**YOUR GOAL:** Write out, from the entries below, exactly the lines that run between the lines holding "[Instagram] (389, 2455)" and "Тема или контент: (641, 507)", inclusive, and stop there.

**EXTRACTED DATA:**
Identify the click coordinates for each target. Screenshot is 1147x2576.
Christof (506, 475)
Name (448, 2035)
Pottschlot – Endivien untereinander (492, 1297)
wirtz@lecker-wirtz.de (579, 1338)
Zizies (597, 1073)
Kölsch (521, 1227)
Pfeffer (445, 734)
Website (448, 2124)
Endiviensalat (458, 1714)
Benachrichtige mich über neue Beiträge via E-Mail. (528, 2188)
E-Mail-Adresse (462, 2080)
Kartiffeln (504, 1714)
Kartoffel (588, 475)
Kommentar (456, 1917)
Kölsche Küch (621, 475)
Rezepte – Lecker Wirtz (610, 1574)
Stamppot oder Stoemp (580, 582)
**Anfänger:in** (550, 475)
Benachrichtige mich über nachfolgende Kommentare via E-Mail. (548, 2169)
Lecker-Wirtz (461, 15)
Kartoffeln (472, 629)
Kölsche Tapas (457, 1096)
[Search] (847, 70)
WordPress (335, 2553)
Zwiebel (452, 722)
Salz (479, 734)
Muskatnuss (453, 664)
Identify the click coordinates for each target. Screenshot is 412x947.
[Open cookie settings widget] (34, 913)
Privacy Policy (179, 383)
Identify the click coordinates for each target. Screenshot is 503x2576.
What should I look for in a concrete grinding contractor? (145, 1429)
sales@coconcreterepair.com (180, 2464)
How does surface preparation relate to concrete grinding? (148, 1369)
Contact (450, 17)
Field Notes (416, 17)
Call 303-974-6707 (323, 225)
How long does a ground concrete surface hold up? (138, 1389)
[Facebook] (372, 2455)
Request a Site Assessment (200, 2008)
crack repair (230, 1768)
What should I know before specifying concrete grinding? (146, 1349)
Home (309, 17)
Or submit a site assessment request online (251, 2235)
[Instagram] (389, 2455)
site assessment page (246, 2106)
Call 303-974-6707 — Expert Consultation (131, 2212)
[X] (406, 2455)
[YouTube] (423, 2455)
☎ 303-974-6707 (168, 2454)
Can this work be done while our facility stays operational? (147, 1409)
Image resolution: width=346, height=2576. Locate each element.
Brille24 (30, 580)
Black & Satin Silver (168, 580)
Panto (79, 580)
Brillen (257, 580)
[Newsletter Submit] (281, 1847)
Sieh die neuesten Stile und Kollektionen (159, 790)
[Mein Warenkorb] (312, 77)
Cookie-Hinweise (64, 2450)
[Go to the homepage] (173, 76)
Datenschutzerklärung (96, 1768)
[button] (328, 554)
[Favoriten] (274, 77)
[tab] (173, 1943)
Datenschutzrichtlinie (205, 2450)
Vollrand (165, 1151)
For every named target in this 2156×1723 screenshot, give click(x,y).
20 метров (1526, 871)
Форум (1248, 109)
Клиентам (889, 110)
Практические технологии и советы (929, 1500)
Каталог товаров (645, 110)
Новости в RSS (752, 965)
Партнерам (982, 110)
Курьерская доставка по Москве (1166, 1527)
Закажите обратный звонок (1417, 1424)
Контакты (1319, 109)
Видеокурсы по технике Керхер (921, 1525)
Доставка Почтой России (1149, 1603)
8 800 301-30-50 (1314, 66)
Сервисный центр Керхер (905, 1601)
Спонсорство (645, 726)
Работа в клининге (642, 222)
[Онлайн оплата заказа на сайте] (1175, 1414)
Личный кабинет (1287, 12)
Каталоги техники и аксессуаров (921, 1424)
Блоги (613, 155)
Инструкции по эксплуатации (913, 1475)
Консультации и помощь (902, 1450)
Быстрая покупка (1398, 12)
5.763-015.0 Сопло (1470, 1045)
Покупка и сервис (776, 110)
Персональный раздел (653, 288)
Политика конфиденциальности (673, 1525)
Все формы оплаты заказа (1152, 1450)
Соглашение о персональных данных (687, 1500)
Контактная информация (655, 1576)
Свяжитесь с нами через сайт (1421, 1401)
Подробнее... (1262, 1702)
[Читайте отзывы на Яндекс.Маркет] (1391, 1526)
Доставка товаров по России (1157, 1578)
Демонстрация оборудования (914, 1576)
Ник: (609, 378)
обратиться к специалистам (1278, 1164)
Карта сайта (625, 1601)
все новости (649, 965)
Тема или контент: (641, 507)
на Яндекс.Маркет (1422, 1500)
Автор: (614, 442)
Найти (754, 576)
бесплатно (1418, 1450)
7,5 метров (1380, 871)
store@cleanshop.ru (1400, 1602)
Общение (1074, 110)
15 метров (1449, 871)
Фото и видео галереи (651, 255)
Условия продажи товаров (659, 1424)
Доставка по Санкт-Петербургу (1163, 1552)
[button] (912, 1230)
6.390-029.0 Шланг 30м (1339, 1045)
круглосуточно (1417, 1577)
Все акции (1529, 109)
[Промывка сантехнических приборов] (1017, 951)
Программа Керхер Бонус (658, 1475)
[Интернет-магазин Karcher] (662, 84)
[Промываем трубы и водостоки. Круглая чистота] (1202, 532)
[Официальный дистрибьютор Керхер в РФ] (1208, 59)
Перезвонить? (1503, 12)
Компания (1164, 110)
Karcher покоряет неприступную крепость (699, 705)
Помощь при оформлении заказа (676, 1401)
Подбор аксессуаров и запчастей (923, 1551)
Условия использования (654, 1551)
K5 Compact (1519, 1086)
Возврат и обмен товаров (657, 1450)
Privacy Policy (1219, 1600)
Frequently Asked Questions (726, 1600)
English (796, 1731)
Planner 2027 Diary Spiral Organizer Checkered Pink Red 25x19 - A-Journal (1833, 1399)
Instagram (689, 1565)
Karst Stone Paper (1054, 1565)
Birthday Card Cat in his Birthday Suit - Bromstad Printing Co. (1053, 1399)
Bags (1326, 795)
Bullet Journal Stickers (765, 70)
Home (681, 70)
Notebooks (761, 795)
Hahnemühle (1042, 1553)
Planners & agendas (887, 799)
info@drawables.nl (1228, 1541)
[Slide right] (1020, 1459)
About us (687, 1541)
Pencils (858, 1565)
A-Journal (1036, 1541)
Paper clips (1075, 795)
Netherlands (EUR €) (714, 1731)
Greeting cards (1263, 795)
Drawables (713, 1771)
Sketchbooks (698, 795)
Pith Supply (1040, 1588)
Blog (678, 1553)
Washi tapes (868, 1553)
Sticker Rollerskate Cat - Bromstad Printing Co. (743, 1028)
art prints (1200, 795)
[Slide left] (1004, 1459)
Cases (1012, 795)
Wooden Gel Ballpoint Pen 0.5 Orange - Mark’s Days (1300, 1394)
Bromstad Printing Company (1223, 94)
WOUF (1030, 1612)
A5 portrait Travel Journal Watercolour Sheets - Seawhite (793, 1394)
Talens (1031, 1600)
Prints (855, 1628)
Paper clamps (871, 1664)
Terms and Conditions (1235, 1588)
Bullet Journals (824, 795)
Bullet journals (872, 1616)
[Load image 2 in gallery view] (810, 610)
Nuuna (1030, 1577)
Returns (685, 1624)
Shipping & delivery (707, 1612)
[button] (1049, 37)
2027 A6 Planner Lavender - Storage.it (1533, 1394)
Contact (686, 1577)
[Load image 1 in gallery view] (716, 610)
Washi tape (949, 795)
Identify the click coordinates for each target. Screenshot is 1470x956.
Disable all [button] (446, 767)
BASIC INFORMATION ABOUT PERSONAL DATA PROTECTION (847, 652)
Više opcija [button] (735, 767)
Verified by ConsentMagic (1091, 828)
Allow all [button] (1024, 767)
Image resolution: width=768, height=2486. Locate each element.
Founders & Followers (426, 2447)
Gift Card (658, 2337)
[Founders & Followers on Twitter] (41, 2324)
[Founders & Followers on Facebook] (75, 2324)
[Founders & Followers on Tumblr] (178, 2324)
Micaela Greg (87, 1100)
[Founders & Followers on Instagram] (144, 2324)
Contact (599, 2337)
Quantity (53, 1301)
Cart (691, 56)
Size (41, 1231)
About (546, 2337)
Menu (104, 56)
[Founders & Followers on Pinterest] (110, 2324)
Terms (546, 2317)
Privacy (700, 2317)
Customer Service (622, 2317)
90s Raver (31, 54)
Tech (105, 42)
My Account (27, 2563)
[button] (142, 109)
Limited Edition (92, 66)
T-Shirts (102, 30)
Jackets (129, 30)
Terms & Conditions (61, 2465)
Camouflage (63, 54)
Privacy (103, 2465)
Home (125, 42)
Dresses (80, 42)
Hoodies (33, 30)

**WRITTEN SOLUTION:**
[Instagram] (389, 2455)
site assessment page (246, 2106)
Call 303-974-6707 — Expert Consultation (131, 2212)
[X] (406, 2455)
[YouTube] (423, 2455)
☎ 303-974-6707 (168, 2454)
Can this work be done while our facility stays operational? (147, 1409)
Image resolution: width=346, height=2576. Locate each element.
Brille24 (30, 580)
Black & Satin Silver (168, 580)
Panto (79, 580)
Brillen (257, 580)
[Newsletter Submit] (281, 1847)
Sieh die neuesten Stile und Kollektionen (159, 790)
[Mein Warenkorb] (312, 77)
Cookie-Hinweise (64, 2450)
[Go to the homepage] (173, 76)
Datenschutzerklärung (96, 1768)
[button] (328, 554)
[Favoriten] (274, 77)
[tab] (173, 1943)
Datenschutzrichtlinie (205, 2450)
Vollrand (165, 1151)
For every named target in this 2156×1723 screenshot, give click(x,y).
20 метров (1526, 871)
Форум (1248, 109)
Клиентам (889, 110)
Практические технологии и советы (929, 1500)
Каталог товаров (645, 110)
Новости в RSS (752, 965)
Партнерам (982, 110)
Курьерская доставка по Москве (1166, 1527)
Закажите обратный звонок (1417, 1424)
Контакты (1319, 109)
Видеокурсы по технике Керхер (921, 1525)
Доставка Почтой России (1149, 1603)
8 800 301-30-50 (1314, 66)
Сервисный центр Керхер (905, 1601)
Спонсорство (645, 726)
Работа в клининге (642, 222)
[Онлайн оплата заказа на сайте] (1175, 1414)
Личный кабинет (1287, 12)
Каталоги техники и аксессуаров (921, 1424)
Блоги (613, 155)
Инструкции по эксплуатации (913, 1475)
Консультации и помощь (902, 1450)
Быстрая покупка (1398, 12)
5.763-015.0 Сопло (1470, 1045)
Покупка и сервис (776, 110)
Персональный раздел (653, 288)
Политика конфиденциальности (673, 1525)
Все формы оплаты заказа (1152, 1450)
Соглашение о персональных данных (687, 1500)
Контактная информация (655, 1576)
Свяжитесь с нами через сайт (1421, 1401)
Подробнее... (1262, 1702)
[Читайте отзывы на Яндекс.Маркет] (1391, 1526)
Доставка товаров по России (1157, 1578)
Демонстрация оборудования (914, 1576)
Ник: (609, 378)
обратиться к специалистам (1278, 1164)
Карта сайта (625, 1601)
все новости (649, 965)
Тема или контент: (641, 507)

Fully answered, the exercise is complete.